> [TRY IT]
Transcribe exactly the lines from the one holding "Where should I" through the closing line of the entries below. Pictures stay out of the copy.

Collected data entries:
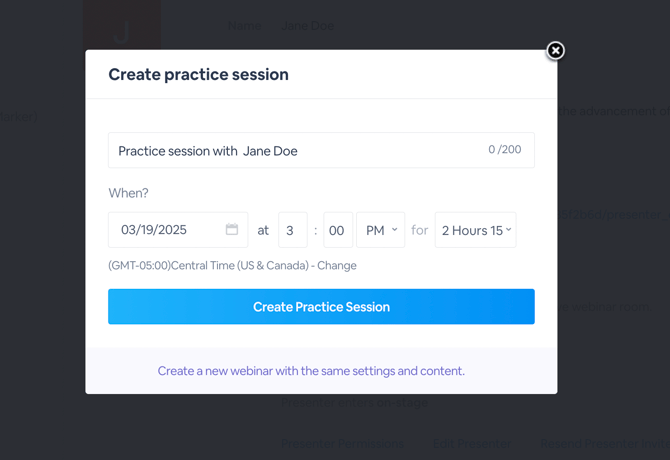Screen dimensions: 670x460
Task: Click the dimmed Presenter Permissions link
Action: pyautogui.click(x=342, y=444)
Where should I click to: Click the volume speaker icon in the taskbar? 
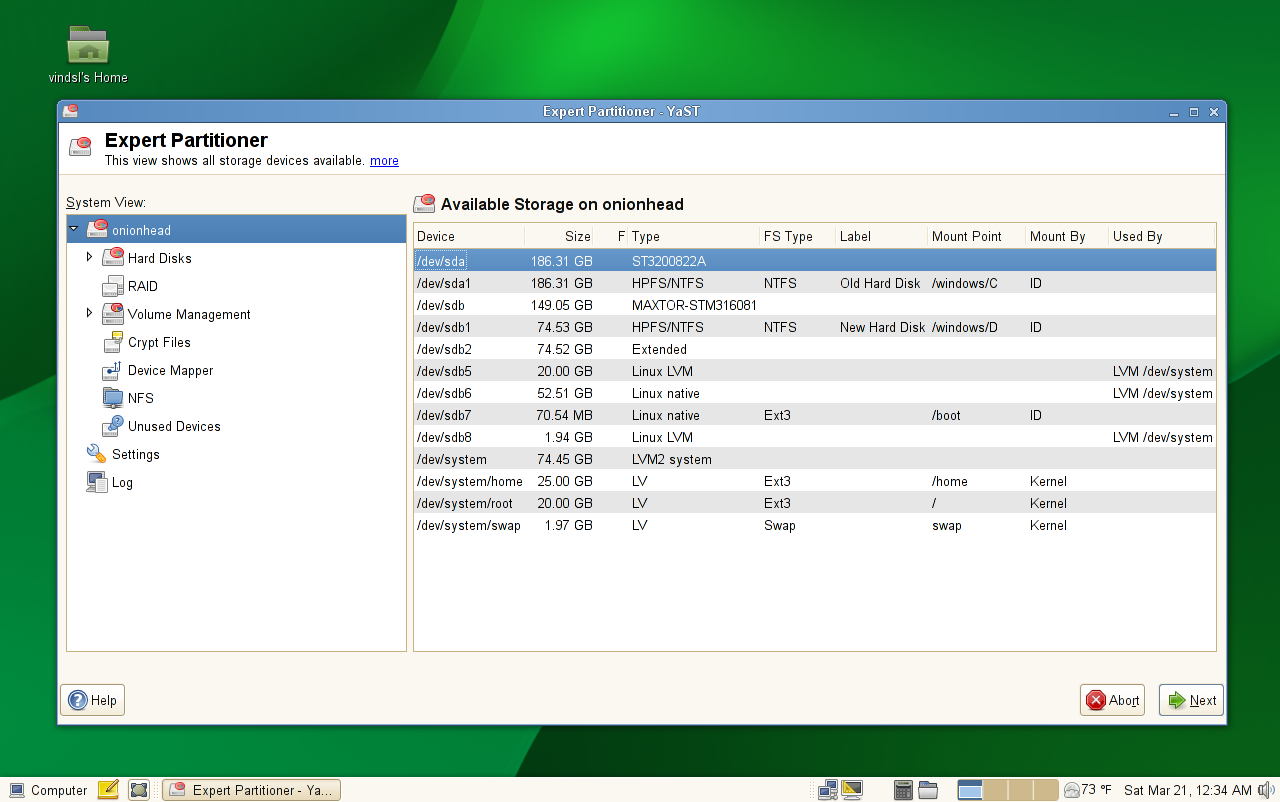(x=1267, y=790)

> [RESPONSE BOX]
Where should I click to: Click the volume speaker icon in the taskbar? 
(x=1267, y=790)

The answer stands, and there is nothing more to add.